US open to talks with Iran on Islamic State: Kerry
As more than two dozen nations pledged to help Iraq fight the Islamic State militants, the United States said it was open to talking to Iran about a role in resolving the crisis, despite Washington's earlier opposition to Tehran even attending the conference.
Paris: As more than two dozen nations pledged to help Iraq fight the Islamic State militants, the United States said it was open to talking to Iran about a role in resolving the crisis, despite Washington's earlier opposition to Tehran even attending the conference.
US Secretary of State John Kerry ruled out any military coordination with Iran, which in the end was not invited to Paris.
"That doesn't mean that we are opposed to the idea of communicating to find out if they will come on board, or under what circumstances, or whether there is the possibility of a change," Kerry yesterday told a small group of reporters.
France and Iraq see Shiite-powerhouse Iran as an interlocutor who could bring its influence to bear in the region against the Sunni extremists of the Islamic State group, but some Arab states, like Saudi Arabia, disagree.

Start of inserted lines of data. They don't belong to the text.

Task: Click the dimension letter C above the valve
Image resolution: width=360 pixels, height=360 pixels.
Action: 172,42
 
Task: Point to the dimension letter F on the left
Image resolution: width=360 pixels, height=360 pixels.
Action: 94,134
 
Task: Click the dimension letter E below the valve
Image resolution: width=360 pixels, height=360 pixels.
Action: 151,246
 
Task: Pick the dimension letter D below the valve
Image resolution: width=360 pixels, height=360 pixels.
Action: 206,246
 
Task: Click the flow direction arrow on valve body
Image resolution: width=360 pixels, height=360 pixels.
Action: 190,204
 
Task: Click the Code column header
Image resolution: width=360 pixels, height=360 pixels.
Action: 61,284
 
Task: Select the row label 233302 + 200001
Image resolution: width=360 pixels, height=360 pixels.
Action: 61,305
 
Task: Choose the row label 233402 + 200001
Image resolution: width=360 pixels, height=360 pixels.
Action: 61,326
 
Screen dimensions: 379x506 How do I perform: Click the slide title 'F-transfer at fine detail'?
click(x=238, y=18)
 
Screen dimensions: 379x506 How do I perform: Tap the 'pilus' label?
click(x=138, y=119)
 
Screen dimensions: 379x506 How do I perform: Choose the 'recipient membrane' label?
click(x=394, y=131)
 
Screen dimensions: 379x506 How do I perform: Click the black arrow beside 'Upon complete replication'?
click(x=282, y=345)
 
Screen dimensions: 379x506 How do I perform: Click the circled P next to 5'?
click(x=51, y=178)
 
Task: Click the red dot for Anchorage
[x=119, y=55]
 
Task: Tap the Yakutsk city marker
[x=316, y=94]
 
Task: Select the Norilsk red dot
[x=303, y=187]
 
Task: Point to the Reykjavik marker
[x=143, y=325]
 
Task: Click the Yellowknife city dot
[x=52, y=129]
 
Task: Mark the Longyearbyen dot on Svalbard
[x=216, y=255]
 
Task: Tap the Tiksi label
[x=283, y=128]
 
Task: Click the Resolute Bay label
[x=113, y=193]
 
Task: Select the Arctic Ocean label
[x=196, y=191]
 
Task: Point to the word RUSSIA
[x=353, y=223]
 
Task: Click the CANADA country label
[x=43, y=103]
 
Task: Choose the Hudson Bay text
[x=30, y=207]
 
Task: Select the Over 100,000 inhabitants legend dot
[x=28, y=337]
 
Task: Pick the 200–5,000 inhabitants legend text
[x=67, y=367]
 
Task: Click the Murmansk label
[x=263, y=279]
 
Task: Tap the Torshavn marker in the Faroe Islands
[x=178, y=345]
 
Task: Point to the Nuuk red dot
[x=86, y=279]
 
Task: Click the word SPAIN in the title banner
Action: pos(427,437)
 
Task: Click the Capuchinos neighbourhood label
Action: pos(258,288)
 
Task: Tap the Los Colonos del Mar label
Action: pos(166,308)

The US opposed a place for Iran at the conference. But Tehran, which has political and military influence with its neighbor Iraq, still managed to be part of the conversation.

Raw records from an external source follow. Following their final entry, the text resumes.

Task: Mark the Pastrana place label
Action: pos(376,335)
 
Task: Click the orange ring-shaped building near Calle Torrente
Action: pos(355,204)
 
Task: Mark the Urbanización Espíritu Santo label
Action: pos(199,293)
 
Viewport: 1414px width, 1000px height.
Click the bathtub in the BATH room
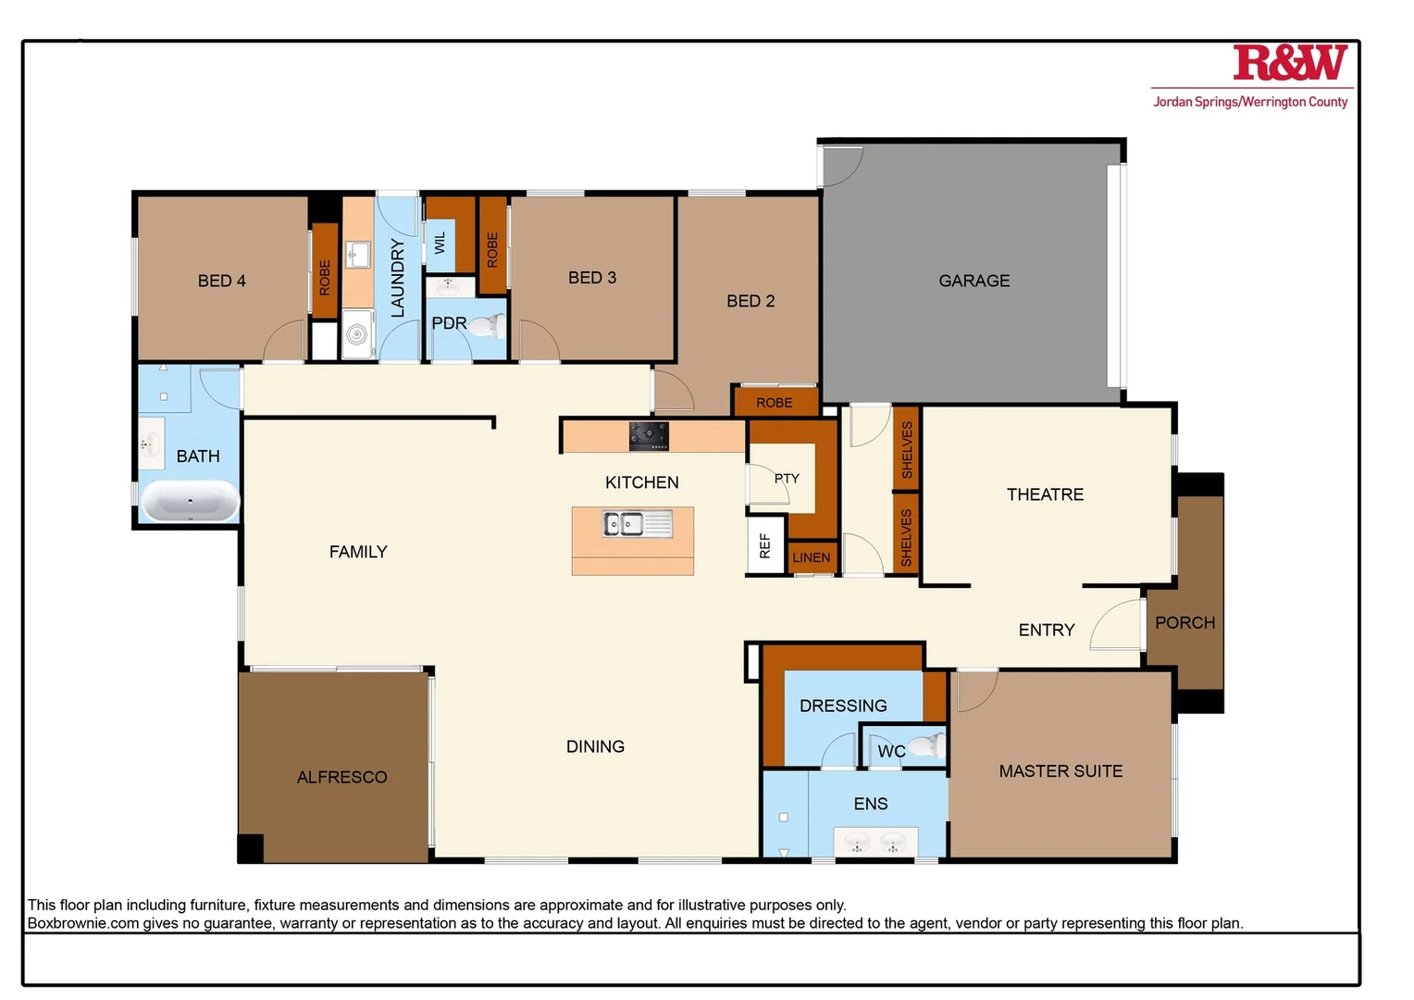[x=190, y=501]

The absence of Iran underscored the conflicting sensitivities and complex politics in the region as Western countries seek to battle the Islamic State group, which has taken control of large parts of Iraq and Syria.
The meeting of foreign ministers from Asia, the Middle East and the West was a first step toward deciding who does what in a multilayered offensive against the Islamic State group.
As envisioned by France and Iraq, the effort would include intensifying airstrikes, cutting off financing, and helping Baghdad cope through humanitarian aid and reconstruction. There would be no combat troops on the ground, however.
As the conference began, two French jets took off over Iraq in France's first reconnaissance missions over the country in a sign of the larger battle ahead.
Later the United States, which has led airstrikes over Iraq since August, took the first step in the planned expanded fight by launching airstrikes, going to the aid of Iraqi security forces south of Baghdad who were being attacked by enemy fighters.